**Activity:** For the listing below, the answer is an exact retyping of the lines from the one with "609x513 pixels." through the one with "Viewport: 422px width, 262px height.", both included, without pictures.

**Records to process:**

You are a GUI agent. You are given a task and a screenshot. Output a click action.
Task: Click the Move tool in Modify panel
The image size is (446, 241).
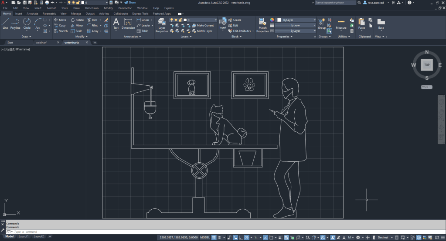tap(60, 20)
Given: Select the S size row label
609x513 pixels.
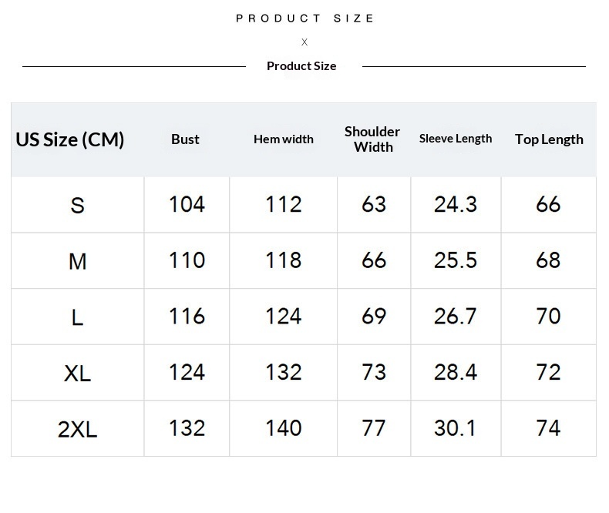Looking at the screenshot, I should (77, 206).
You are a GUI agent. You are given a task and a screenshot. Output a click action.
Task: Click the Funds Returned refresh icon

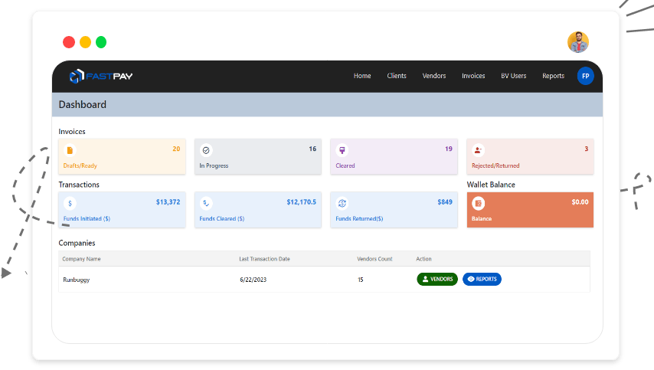point(342,203)
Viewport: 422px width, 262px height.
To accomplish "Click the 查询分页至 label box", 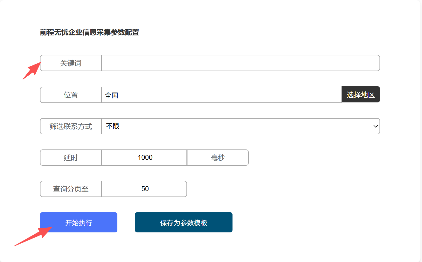I will pos(71,189).
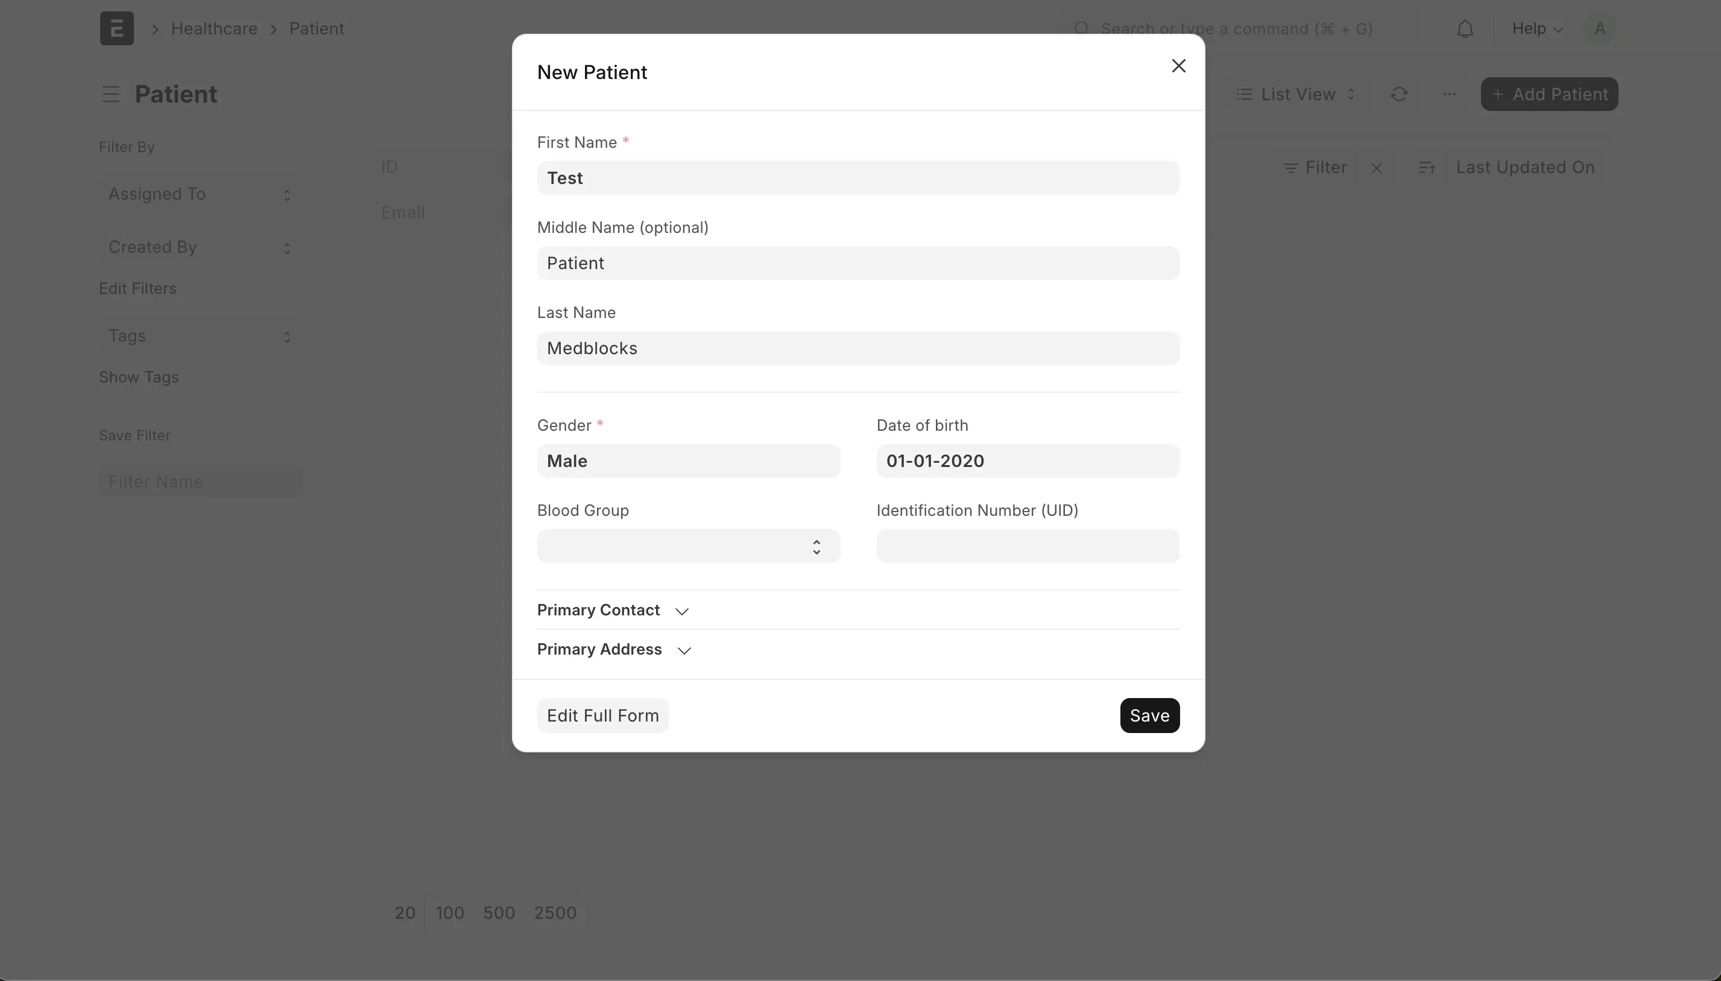Image resolution: width=1721 pixels, height=981 pixels.
Task: Click the Edit Full Form button
Action: coord(603,716)
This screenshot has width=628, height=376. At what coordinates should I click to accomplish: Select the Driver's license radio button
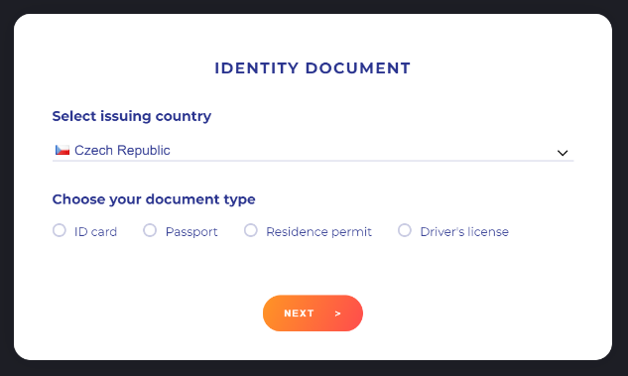point(405,230)
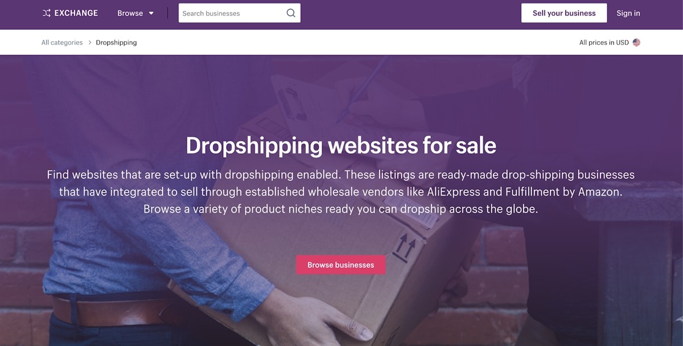The image size is (683, 346).
Task: Click the vertical divider beside Browse
Action: [167, 13]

**Response area:**
609x513 pixels.
Looking at the screenshot, I should (77, 206).
You are a GUI agent. You are given a task and a screenshot. Output a click action.
Task: Click the Funds Returned refresh icon

point(342,203)
Viewport: 422px width, 262px height.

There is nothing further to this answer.